What is needed -
Given the entries below, would you transcribe exactly the lines starting at the one with "The width and height of the screenshot is (927, 534)." and ending at the one with "You are a GUI", both kept, pictures omitted, nothing extra?

Dataset extract -

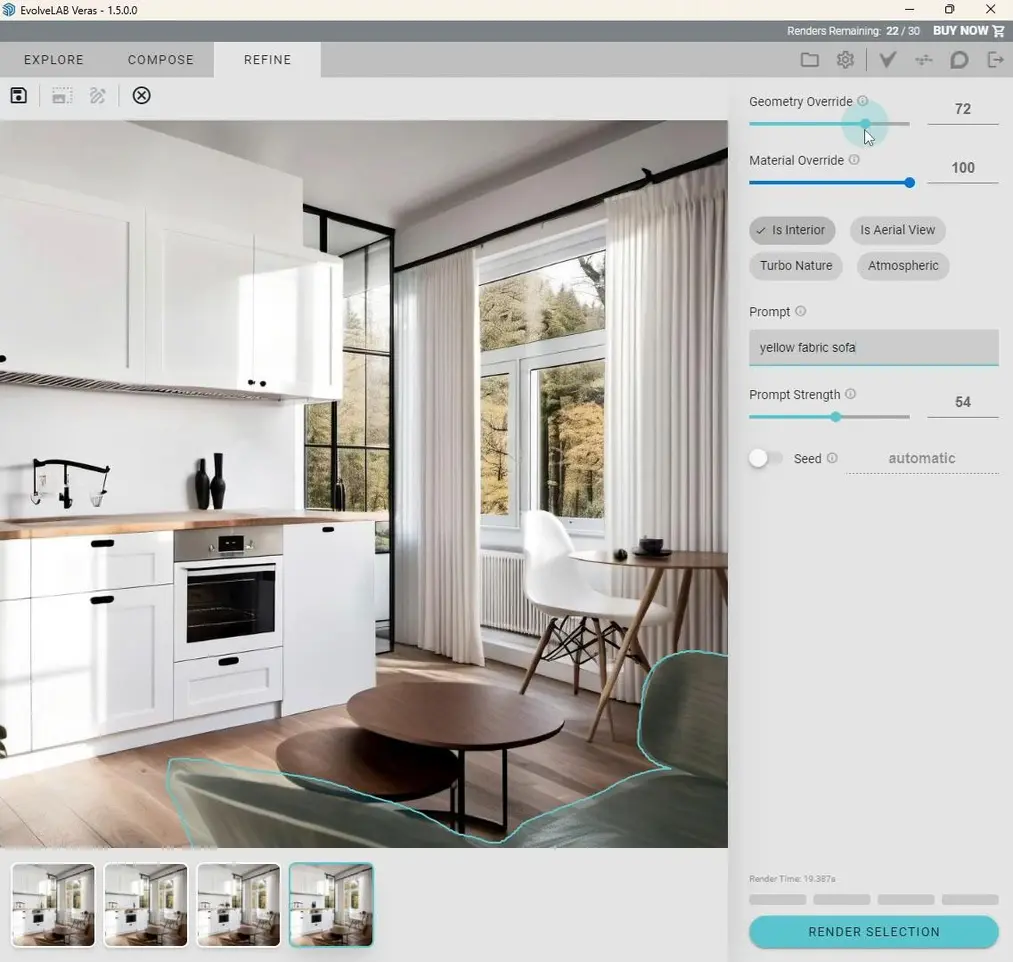The height and width of the screenshot is (962, 1013).
Task: Click the save render icon
Action: click(18, 96)
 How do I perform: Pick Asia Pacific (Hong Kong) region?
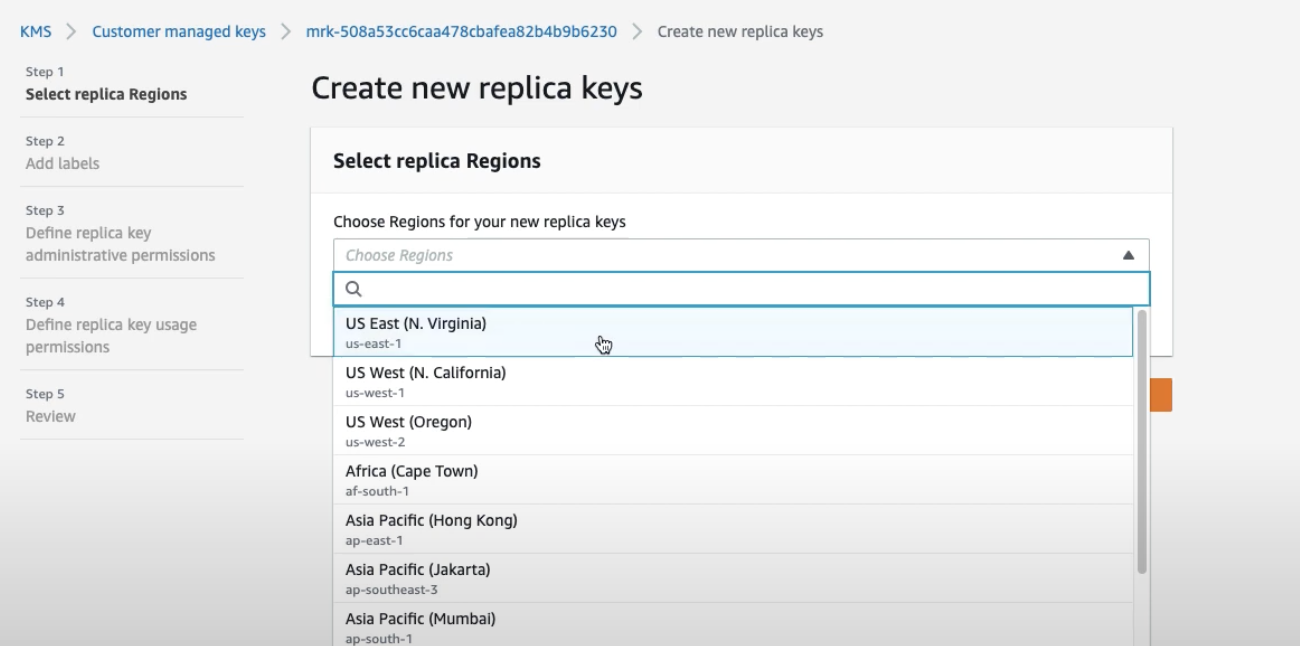[x=732, y=529]
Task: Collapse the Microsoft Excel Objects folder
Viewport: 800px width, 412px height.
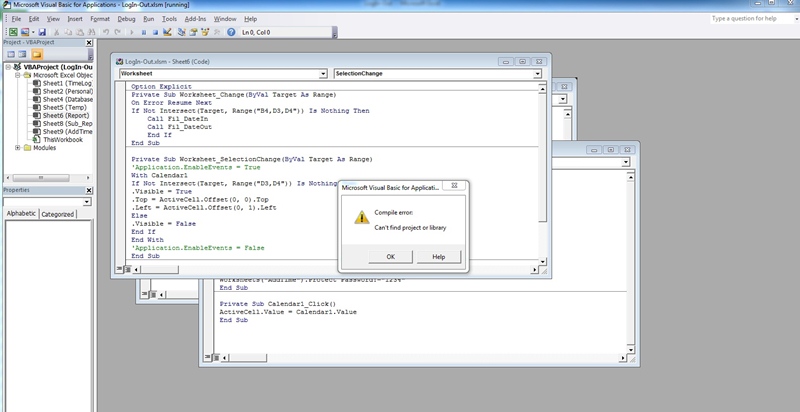Action: point(18,74)
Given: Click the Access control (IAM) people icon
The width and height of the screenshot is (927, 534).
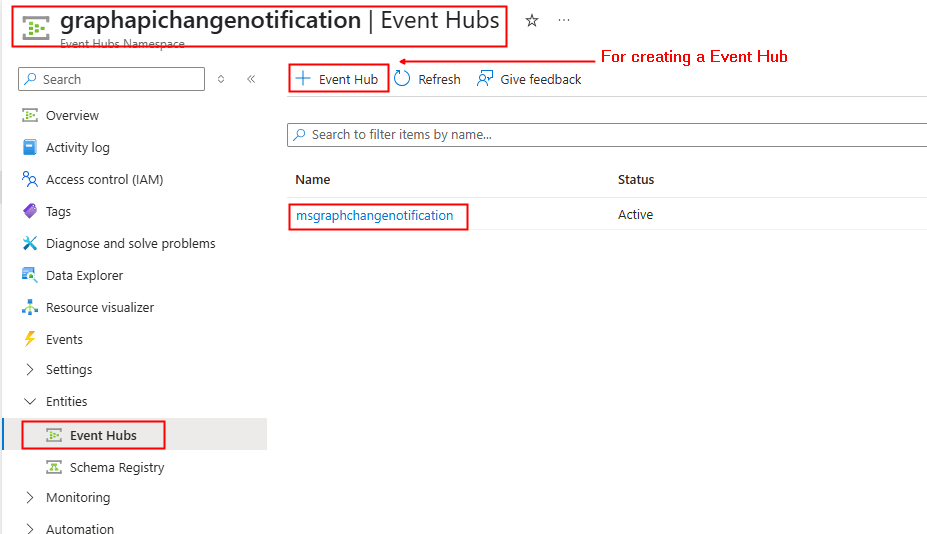Looking at the screenshot, I should coord(30,180).
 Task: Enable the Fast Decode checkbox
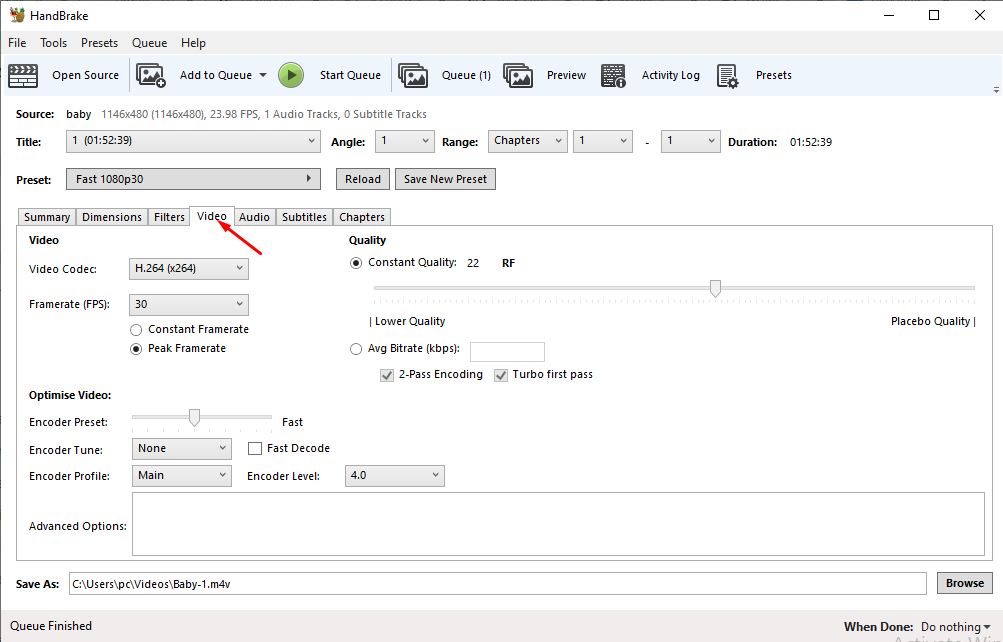[x=255, y=449]
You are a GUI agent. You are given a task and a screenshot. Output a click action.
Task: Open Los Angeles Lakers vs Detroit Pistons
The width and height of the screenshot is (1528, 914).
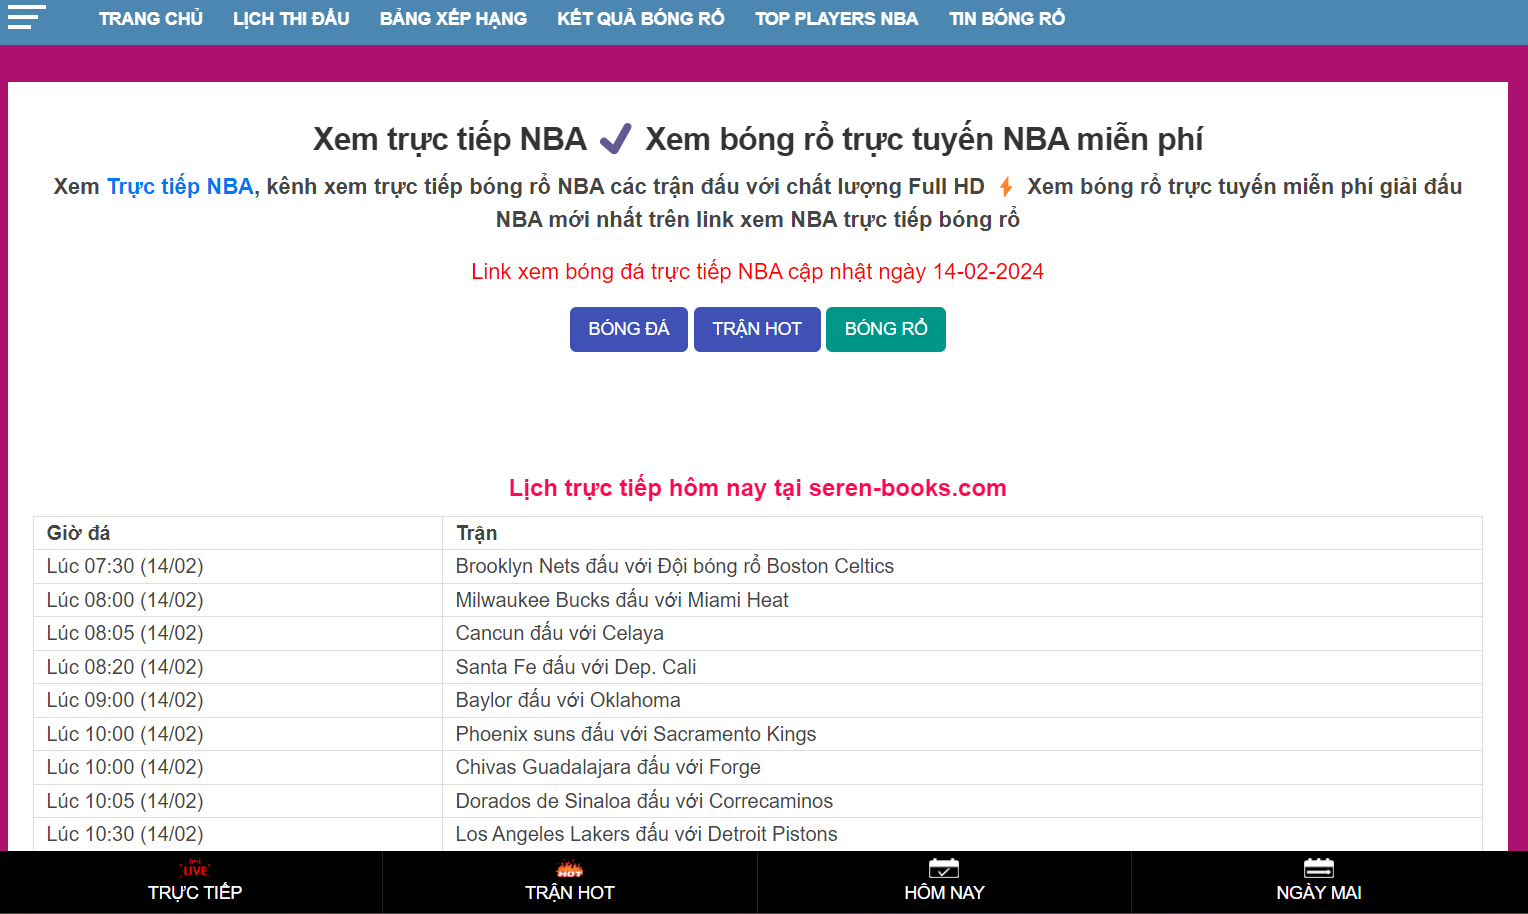(x=646, y=834)
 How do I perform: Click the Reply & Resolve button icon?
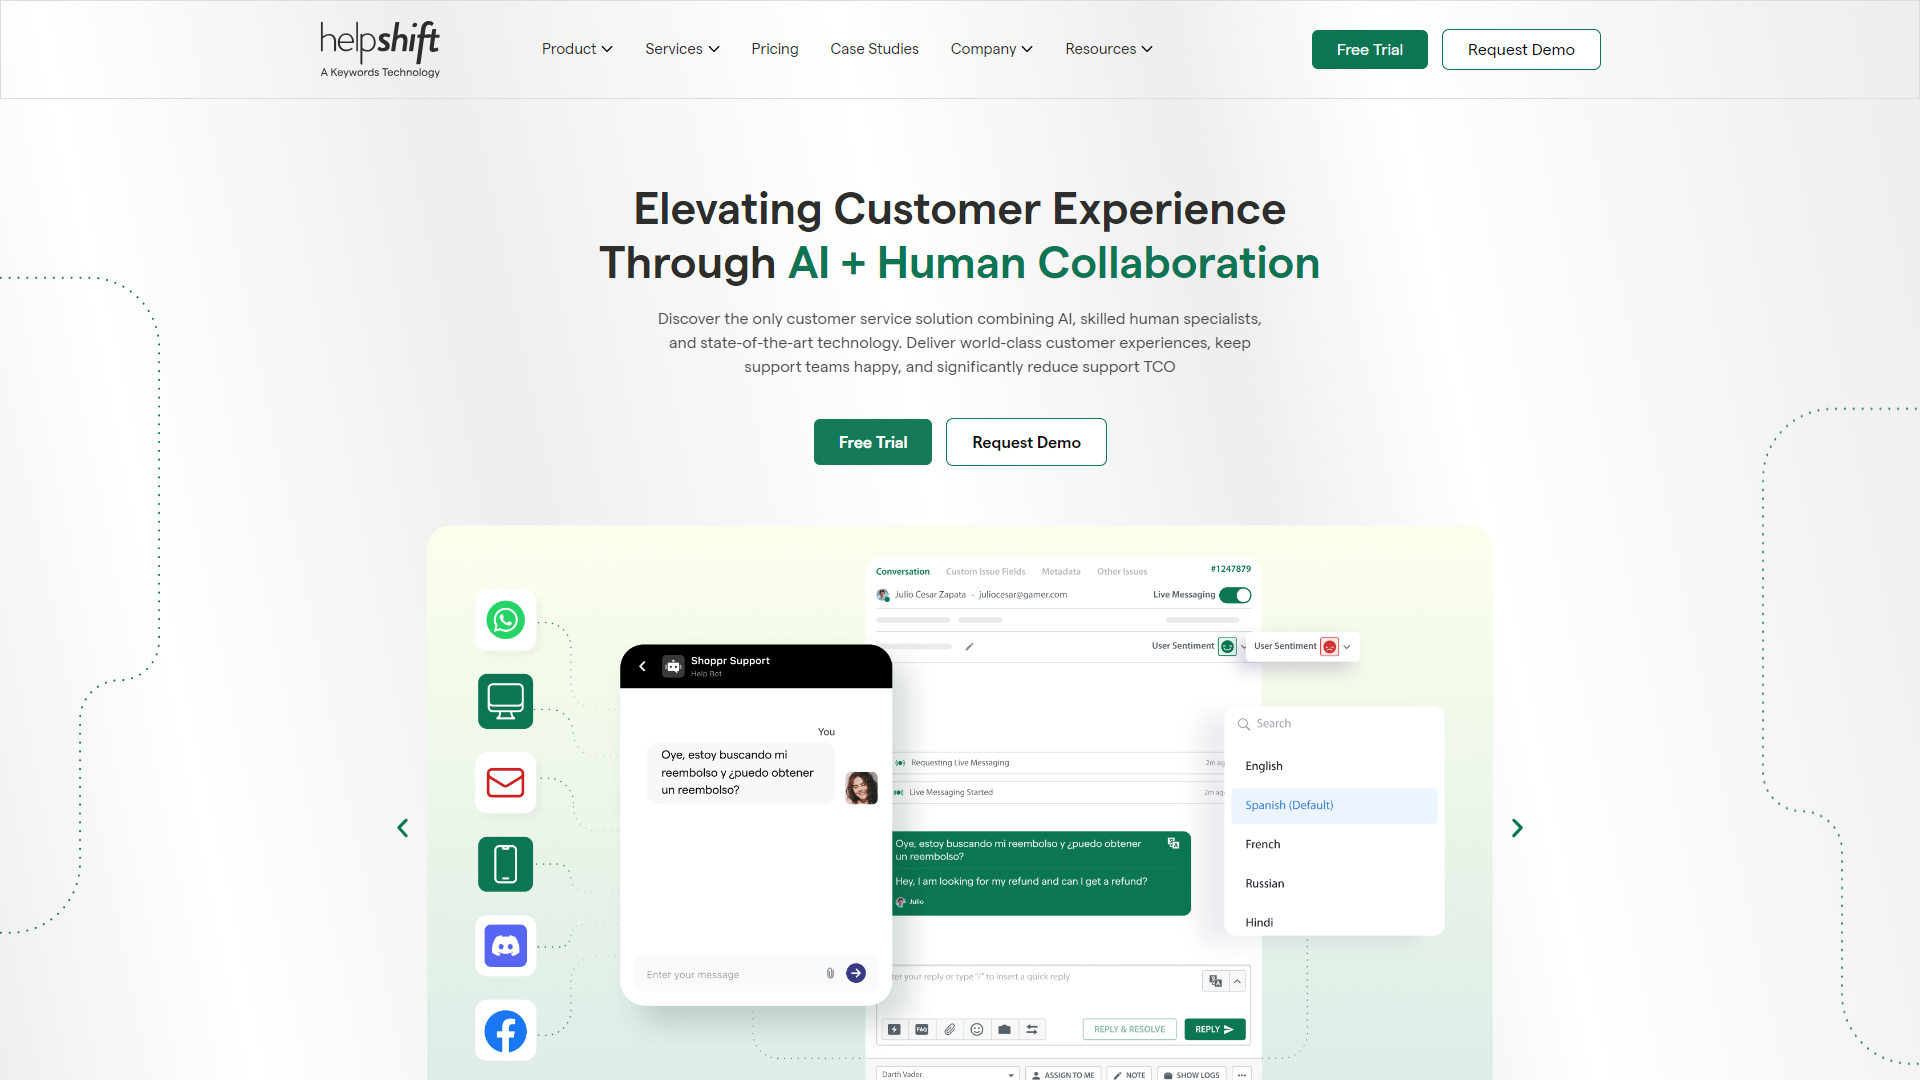(x=1129, y=1029)
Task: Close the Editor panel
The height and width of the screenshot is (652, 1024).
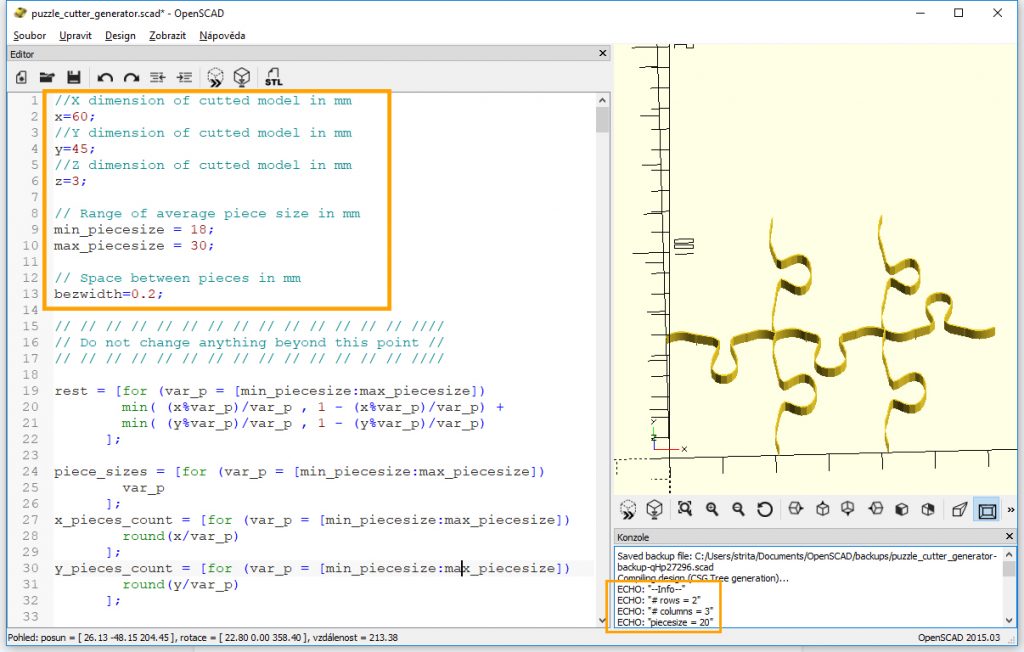Action: pyautogui.click(x=602, y=54)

Exercise solution -
The width and height of the screenshot is (927, 534).
Looking at the screenshot, I should coord(30,180).
 Task: Enable the Fast Decode checkbox
[x=255, y=449]
You are a GUI agent. You are given a task and a screenshot. Output a click action.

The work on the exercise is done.